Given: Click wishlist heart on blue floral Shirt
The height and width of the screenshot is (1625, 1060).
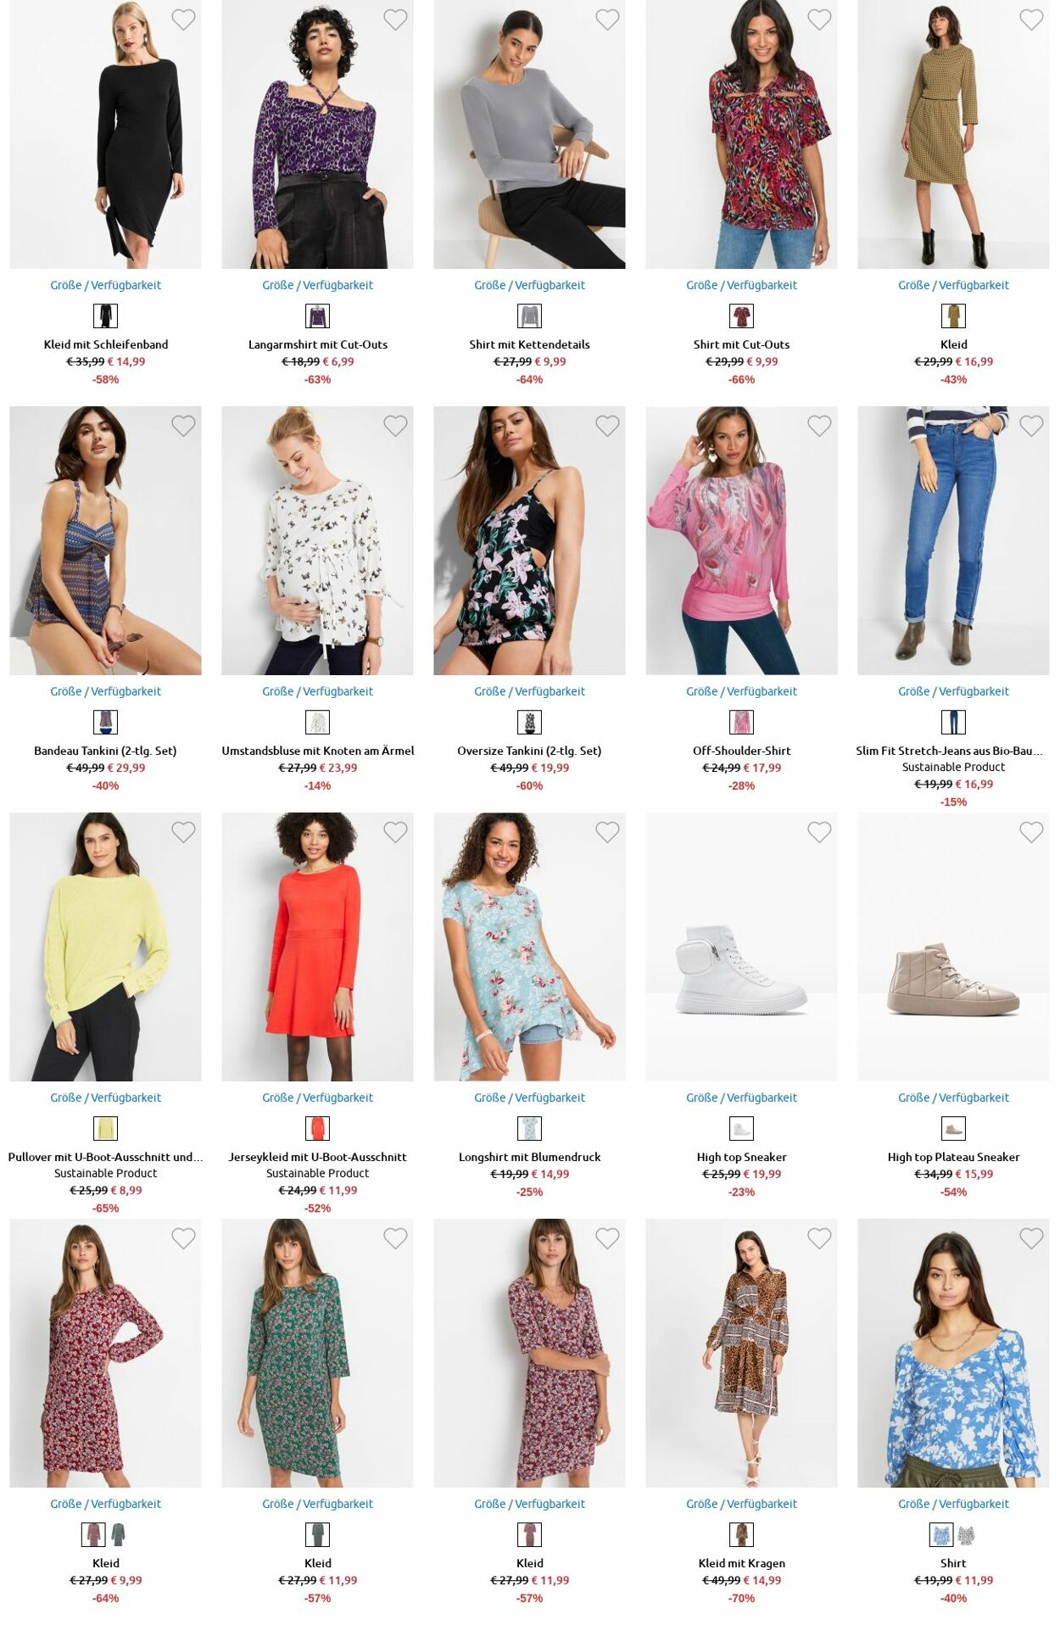Looking at the screenshot, I should [1031, 1238].
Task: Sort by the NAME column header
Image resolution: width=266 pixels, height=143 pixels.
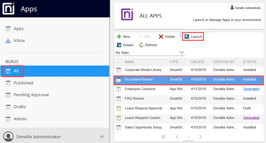Action: click(129, 62)
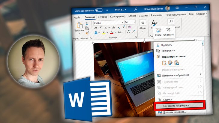Expand the font size 14 dropdown

click(x=134, y=23)
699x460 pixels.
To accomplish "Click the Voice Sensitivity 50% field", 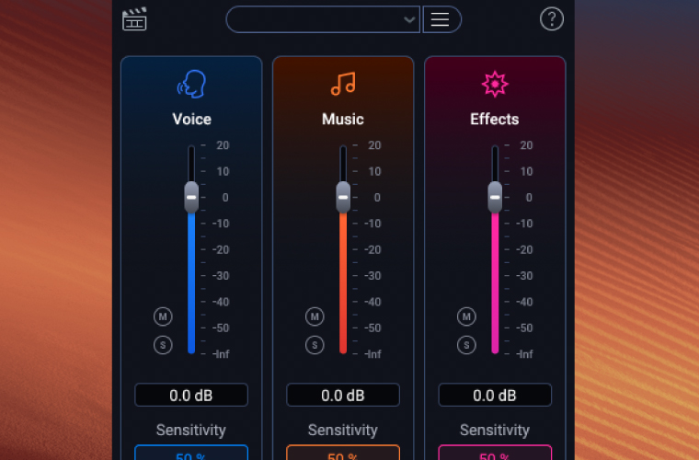I will (191, 454).
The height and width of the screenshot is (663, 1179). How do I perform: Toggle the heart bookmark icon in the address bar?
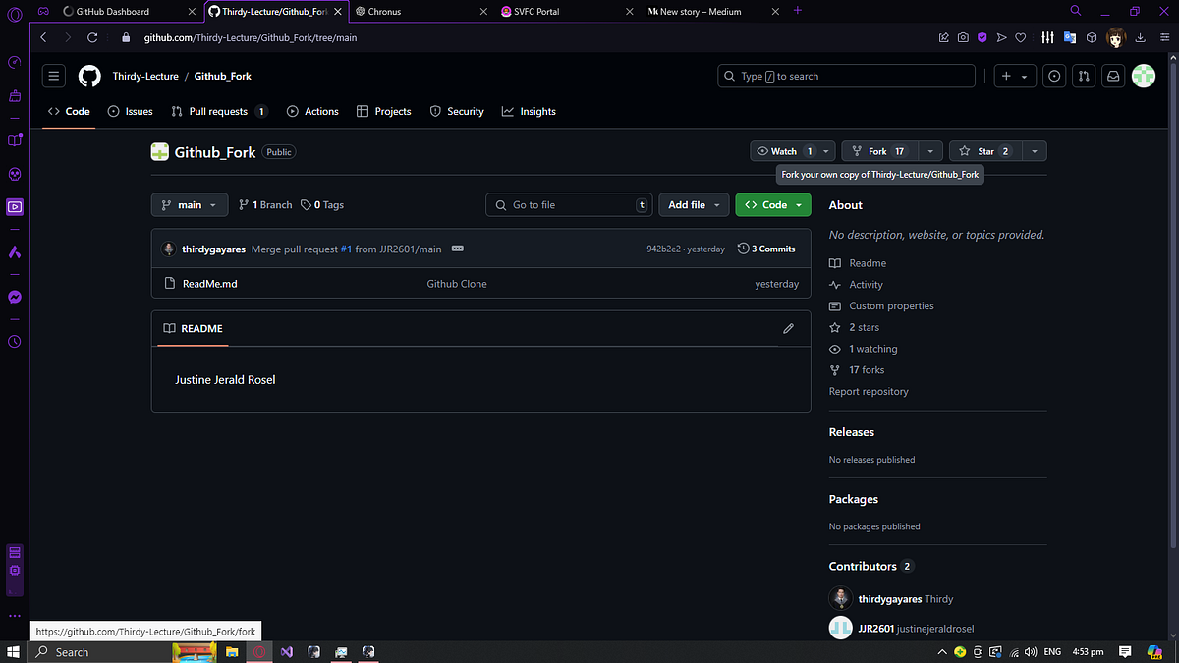point(1021,37)

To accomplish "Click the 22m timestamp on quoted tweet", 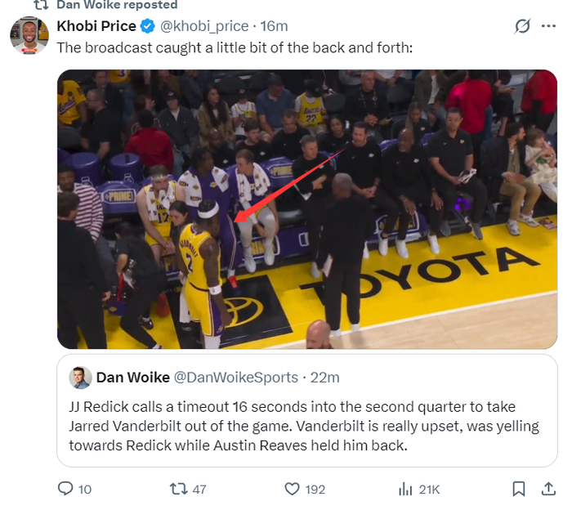I will click(324, 377).
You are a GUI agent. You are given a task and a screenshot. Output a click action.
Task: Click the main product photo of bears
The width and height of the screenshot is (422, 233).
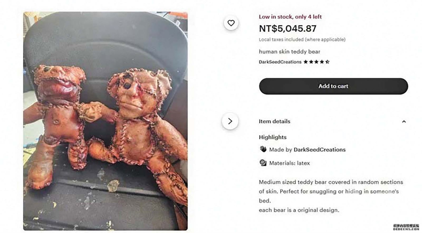[x=106, y=121]
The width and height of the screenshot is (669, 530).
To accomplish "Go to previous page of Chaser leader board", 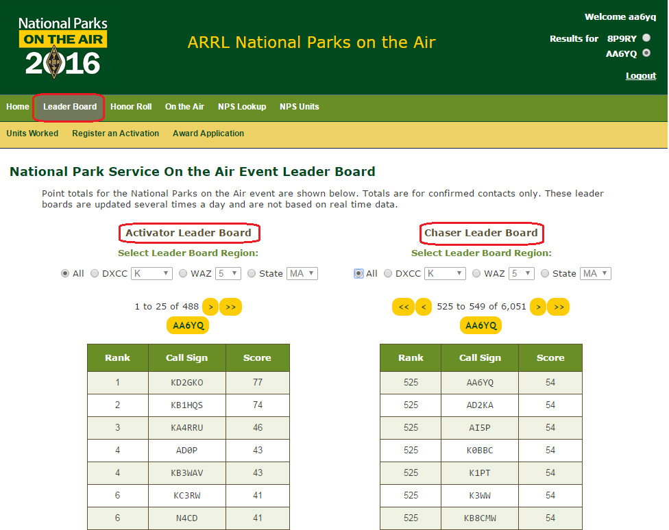I will [x=424, y=307].
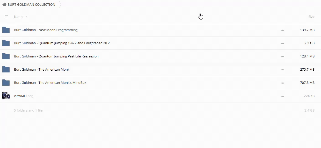Click the New Moon Programming folder icon
Image resolution: width=321 pixels, height=148 pixels.
click(x=6, y=30)
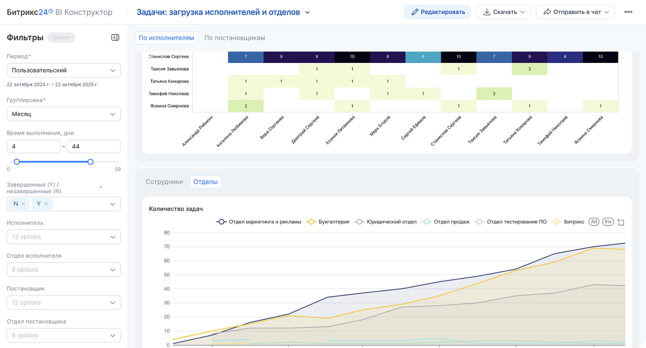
▬▬▬▬▬▬▬▬▬▬
- **Task description**: Set down the records above exactly as written, beginning with the first line and ending with the line that contains "Task: Sort by the NAME column header", and do not include pictures.

- **Answer area**:
Given: Click wishlist heart on blue floral Shirt
The height and width of the screenshot is (1625, 1060).
Looking at the screenshot, I should [1031, 1238].
Task: Sort by the NAME column header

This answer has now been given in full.